The research shows that the knowledge we have about population diversity in existing human stem-cell lines allows the providing of future stem cell therapy or disease modelling using stem cells preferably to Europeans and people of Middle Eastern origin. It does not cover people from Africa, Asia or the native people of America.

“A very important prerequisite for every embryonic stem cell-based therapy or efficient disease modelling is the genetic similarity of graft cells and the host, meaning the patient we want to cure,” says Dvořák. The establishment of large international cell bank, in which lines of embryonic human stem cells are deposited, should help. If scientists find in banks cell line that is at various parameters genetically close to the patient, this cell line can be taken from the bank and therapy can start.

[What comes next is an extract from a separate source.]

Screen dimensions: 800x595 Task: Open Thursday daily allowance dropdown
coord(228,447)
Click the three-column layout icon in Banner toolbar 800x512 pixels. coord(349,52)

Up till now scientists have presumed that genetic banks having human embryonic stem cells are extensive enough in terms of genetic diversity to provide cell therapy or disease modelling theoretically to the majority of the human population. But the research, whose results were published in the prestigious science magazine New England Journal of Medicine, shows that this assumption is flawed. “We presume that several hundreds of lines we have at our disposal corresponds to the same number of different human genotypes, thus that it is basically enough and we can stop further derivations. It should eliminate the ethical problem surrounding the acquiring of more embryonic stem cell lines,” says Dvořák, adding that a brand new ethical problem has appeared.

Banks actually contain cell lines whose genetic origins are mostly in Europe. The reason is simple: embryos for isolation of stem cells come from clinics of assisted reproduction. “It is understandable that native Americans in North America and black people in Africa – in comparison with Europeans – are not in need of assisted reproduction. It has been ascertained that American stem-cell lines are, in terms of their origin, also European,” explains Dvořák.

Profit from stem cell research just for some regions
Scientists point out that this is a dangerous tendency which could finally lead to treatment by stem cell-based therapies being dedicated to people from certain geographic regions only.
“From the very beginning it has been intensively proclaimed that this therapy will be accessible to all. This fact is now contested. At the same time it is a big challenge for those who try to create banks for so-called induced pluripotent stem cells,” explains Dvořák. These recently discovered and revolutionary stem cell type can be obtained by genetic manipulation from practically every somatic cell and with no relation to embryos. But the problem is that the creating of these banks could turn into the same process of selection as the one mentioned above. “Lines are created only in certain highly-developed countries, probably in correspondence with corresponding genetic diversity,” warns Dvořák.